К слову, к занятиям мы все же приступили. Часа через два. В итоге так увлеклись, что от работы нас смог оторвать только звонок моей мамы.
– Десять часов, – ледяным голосом сказала она мне в трубку. – Ты где?
– Как десять?! – ахнула я. – Уже?! Мам, я сейчас…скоро буду…
– Скажи, что я тебя привезу. Через 15 минут будешь дома, – Кирилл уже схватил ключи от машины и обувался.
Но мама и так его услышала.
– Хорошо, – сказала она по-прежнему сурово. – Пусть привозит. Заодно и познакомимся.
– Кир, – позвала я его виновато, – тебя тут, по ходу, ждет знакомство с родителями.
– Какое у нас насыщенное второе свидание, – заметил Кир с нарочито серьезным лицом, – и секс, и знакомство с родителями. Прям боюсь думать о том, что же будет на третьем.
– Перестань, – нервно попросила я, параллельно одеваясь и собирая вещи. – Ты что не волнуешься? Совсем?
– Не особо. Конечно, хотелось бы твоим маме с папой понравиться, но даже если нет – не страшно. Главное, чтобы они были не против наших отношений.
– А если будут против? Тогда что? Расстанемся?
– С ума сошла, Мышонок? – он нежно поцеловал меня, притянув к себе за талию. – Нет, конечно. Просто ты тогда будешь расстраиваться, а я не люблю, когда ты расстраиваешься.
– Боже, я и не думала, что смогу когда-то услышать это вживую! Гениально! Эта ария Русалки Дворжака…Обожаю!
И Уля, восторженно блестя глазами, тихонечко напела:
– Měsíčku na nebi hlubokém,
světlo tvé daleko vidí,
po světě bloudíš širokém,
díváš se v příbytky lidí.
По мне, она пела ничуть не хуже той женщины на сцене, о чем я Уле и сообщила. Но она только досадливо отмахнулась и продолжала мечтательно расхваливать то одного, то другого солиста.

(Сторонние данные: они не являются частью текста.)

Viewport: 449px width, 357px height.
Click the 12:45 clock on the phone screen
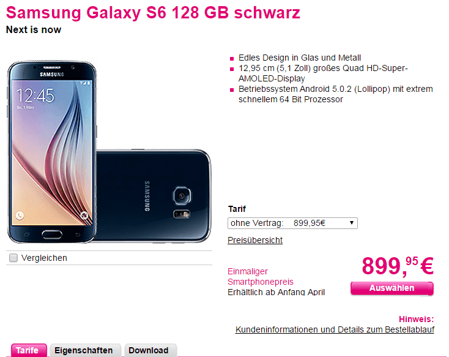[35, 96]
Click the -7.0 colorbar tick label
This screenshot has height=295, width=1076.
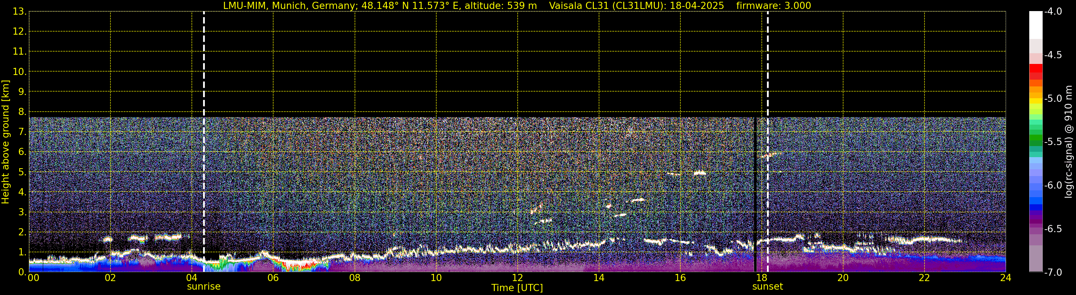tap(1052, 272)
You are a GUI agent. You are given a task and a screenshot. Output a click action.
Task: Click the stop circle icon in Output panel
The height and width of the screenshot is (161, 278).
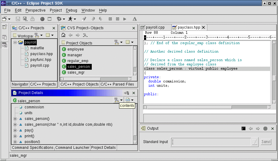click(x=265, y=128)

Благодаря каким-то знакомым отца, Кирилл смог вчера достать два пригласительных на гастроли солистов оперы Большого театра (билеты были раскуплены еще два месяца назад) – и вручил их нашей коварной своднице. Уля была счастлива до небес и обратно и возжелала пойти со мной.
Я была очень рада, что ей понравилось, но переживала, что зря заняла собой место какого-нибудь любителя оперы, потому что мне, честно говоря, было там скучновато. Одну песню еще можно послушать, но целых два часа – перебор.
Уля уверила меня, что это с непривычки, и потащила меня в кафе. Там я, умяв два больших эклера, вдохновенно рассказывала о позавчерашнем дне и нашем с Киром втором свидании.
– И что твои сказали? – Уля зачерпнула еще ложечку мороженого из креманки и с огромным удовольствием отправила ее в рот. – Они же первый раз его видели, да?
– При нем ничего не сказали, но выглядели недовольными, – я вздохнула. – А потом мама мне выдала, когда Кир уже ушел, что он из другого социального слоя и что я ему быстро надоем. А папа так ничего и не сказал, только брови хмурил. Уль, ну ты пойми, у меня папа столько за год не зарабатывает, сколько у Царева машина стоит. Понятно, что ему неловко и что он за меня переживает. Но мне-то что делать?